De início, afirmemos que é possível,
à luz da Filosofia e de outras ciências experimentais que a auxiliam, tentar
demonstrar o valor antropológico de uma propriedade particular. Sim, desde
tempos longínquos da história, há registros de que o ser humano é um ser social
e de união e, por isso, também tem o seu espaço (ou propriedade) defendido como
um lugar próprio que é quase a extensão de sua pessoa.
Para analisarmos bem essa realidade,
tomamos as pesquisas realizadas, no século XX, pelos etnólogos W. Schmidt, M.
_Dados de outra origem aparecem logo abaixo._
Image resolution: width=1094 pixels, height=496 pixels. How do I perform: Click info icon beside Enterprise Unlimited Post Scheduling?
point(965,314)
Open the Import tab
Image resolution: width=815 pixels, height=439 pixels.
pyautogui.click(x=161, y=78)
Gurinde, Kroppers, entre outros da Escola de Viena (Áustria) que publicaram o
resultado da densa investigação realizada numa obra de seis volumes intitulada Der Usprung der Gotteside e que o
renomado filósofo e teólogo brasileiro Dom Estevão Bettencourt († 2008)
cita em seu Curso de Doutrina Social da
Igreja. Rio de Janeiro: Mater Ecclesiae, 1992, p. 143-144.
Da
obra de Bettencourt, extraímos o seguinte trecho referente ao valor sagrado da
propriedade particular enquanto território de vida de um grupo social: “Não
poucos sociólogos do século passado [XIX – nota nossa] julgavam que o gênero
humano inicialmente vivia em absoluta comunhão de bens e mulheres, regendo-se
cada indivíduo pela lei do egoísmo e da ‘luta de todos contra todos’. As
pesquisas recentes de Etnologia, porém, desfizeram essas concepções,
demonstrando que os povos primitivos (os quais, por sua cultura rudimentar,
representam a primeira etapa da humanidade) conhecem o direito de propriedade,
assim como o valor moral e religioso da mesma”.
Chega
o Padre Estevão Bettencourt, sempre seguindo os já citados etnólogos
austríacos, a mostrar os fundamentos desse valor sagrado do espaço próprio de
cada um do seguinte modo: “Os povos de civilização mais antiga (os Negritos das
Filipinas, os Negrilhos da África, os Índios da Terra do Fogo, os Semang da
Malásia etc.) se distribuem em grupos de 30/70 pessoas, geralmente
consanguíneas entre si. Cada qual desses grupos habita seu território bem
delimitado, ao qual membros de outro clã não têm acesso a não ser que os
proprietários o permitam” (p. 148). Vê-se que, nos grupos pesquisados em
diversas partes do mundo pelos etnólogos austríacos, prevalece a valorização e,
por conseguinte, a defesa do território como espaços seus e só seus, alicerçado
num laço de sangue ou de parentesco.
Pode alguém se assustar com tudo
isso, mas nada há de estranho aí. O bom-senso mesmo explica essa atitude sem
grandes dificuldades ou necessidade de fundamentações ampliadas a partir das
seguintes questões: você receberia bem em sua casa um estranho trazido por
algum parente ou amigo seu? Provavelmente sim. Pense agora, prezado(a)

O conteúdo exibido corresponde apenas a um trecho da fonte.